The alternative: Rather than viewing our prospects as prey, we need to start viewing them as potential partners in business. I’d much prefer to replace “Always Be Closing” with “Close a sale, open a relationship.” This mentality leads to mutual gain and benefit, where the client is the bigger winner.

Sales Clichés #2: “He could sell ice to Eskimos”

This phrase is often used to describe fast-talking gun-slinging salespeople. They are go-getters, and would do anything to make the sale. If you ask me, a person that sells ice to Eskimos fits into one of two categories. They are either a con man, or a drug dealer.

The alternative: Never sell anything to a person who won’t benefit from your product! In order to determine this, you will need to do comprehensive research and consulting with the prospect. Qualify them to see if there is a business case. If not, tell them that you don’t think there is a good match! Not only will you save yourself an angry client, you’ll increase your credibility for future referrals and sales!

Sales Clichés #3: “Sales is a numbers game”

If this were true, why not hire a monkey to do a salesperson’s job? Success in sales comes about from the right attitudes, skills, and hard work. I once met a salesperson who booked one appointment from every 100 calls they made, while I averaged one in 30. I’m not trying to brag, but to simply point out that a few simple changes to my calling script yielded a much higher conversion rate.
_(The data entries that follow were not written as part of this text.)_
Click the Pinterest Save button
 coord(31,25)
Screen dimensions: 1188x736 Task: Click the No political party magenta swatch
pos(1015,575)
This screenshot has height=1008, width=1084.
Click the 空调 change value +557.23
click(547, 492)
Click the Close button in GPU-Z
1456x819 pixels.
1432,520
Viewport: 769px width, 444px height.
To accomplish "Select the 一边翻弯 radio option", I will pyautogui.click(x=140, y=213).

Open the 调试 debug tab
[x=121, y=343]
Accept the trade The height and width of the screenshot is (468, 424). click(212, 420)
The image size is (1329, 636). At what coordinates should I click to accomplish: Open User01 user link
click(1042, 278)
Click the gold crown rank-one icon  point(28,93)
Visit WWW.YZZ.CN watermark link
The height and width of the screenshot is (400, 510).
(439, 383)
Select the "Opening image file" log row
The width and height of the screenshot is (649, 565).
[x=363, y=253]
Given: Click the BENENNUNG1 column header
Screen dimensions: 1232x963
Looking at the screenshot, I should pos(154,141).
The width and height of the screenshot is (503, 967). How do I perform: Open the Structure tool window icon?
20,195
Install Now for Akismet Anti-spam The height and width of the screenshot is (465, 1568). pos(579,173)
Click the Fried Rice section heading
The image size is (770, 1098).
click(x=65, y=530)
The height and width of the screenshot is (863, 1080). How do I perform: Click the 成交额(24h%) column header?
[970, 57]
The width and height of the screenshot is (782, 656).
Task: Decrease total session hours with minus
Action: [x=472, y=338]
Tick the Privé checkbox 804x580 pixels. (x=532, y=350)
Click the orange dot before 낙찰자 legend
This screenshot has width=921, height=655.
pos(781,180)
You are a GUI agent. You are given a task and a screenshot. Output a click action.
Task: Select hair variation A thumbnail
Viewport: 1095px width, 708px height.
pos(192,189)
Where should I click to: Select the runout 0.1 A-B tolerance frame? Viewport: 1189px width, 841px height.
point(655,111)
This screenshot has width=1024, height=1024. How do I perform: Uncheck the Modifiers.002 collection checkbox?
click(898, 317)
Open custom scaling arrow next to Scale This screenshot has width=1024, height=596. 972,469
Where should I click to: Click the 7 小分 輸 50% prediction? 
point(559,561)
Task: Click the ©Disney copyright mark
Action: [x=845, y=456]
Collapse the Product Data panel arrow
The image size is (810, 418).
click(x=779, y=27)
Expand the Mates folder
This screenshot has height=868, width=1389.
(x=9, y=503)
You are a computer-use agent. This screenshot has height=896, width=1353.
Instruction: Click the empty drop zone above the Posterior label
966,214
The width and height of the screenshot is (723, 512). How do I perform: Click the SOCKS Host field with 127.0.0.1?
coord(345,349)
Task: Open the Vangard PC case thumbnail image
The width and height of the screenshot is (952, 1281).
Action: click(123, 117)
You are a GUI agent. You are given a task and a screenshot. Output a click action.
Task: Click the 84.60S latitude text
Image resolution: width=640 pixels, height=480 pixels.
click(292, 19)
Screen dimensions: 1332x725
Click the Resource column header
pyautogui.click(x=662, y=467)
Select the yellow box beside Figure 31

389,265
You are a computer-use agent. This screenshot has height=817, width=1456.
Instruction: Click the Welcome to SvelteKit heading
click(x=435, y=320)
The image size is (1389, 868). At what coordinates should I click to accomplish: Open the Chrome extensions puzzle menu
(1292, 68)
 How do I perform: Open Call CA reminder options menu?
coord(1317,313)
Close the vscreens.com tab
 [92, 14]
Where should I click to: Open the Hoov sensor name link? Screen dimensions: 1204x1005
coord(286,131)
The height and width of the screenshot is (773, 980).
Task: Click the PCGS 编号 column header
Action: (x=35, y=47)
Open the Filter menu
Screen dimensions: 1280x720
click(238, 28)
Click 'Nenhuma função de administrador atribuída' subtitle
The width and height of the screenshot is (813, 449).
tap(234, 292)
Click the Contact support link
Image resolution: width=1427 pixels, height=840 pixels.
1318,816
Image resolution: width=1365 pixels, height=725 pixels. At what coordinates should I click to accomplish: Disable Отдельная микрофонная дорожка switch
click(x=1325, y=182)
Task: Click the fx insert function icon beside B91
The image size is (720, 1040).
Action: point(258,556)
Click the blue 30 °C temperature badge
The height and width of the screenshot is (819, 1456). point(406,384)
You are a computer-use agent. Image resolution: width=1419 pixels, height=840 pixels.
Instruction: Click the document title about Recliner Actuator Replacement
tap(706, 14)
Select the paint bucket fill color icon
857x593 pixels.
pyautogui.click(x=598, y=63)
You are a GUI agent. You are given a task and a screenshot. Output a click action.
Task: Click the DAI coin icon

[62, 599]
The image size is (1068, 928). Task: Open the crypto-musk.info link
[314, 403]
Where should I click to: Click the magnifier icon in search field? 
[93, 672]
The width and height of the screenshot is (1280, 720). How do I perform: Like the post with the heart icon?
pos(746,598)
The partial truth: “But Ben, by quoting those numbers, aren’t you just proving it is a numbers game?” Not quite, my friend. Numbers are important for creating data to find areas that need improvement, but focusing only on numbers is a sure way to de-humanise a salesperson’s work. This in turn will reduce their job satisfaction, morale, and performance.

The alternative: Sales is about creating value in people’s lives. The more convicted you are on this point, the more effective you will be. Selling with conviction is much more persuasive than selling with desperation to meet your quota!

Conclusion

In today’s selling environment, we need to see sales as opening a relationship, a qualifying process, and a profession of skill and improving lives. Let’s retire these outdated clichés and move with the times!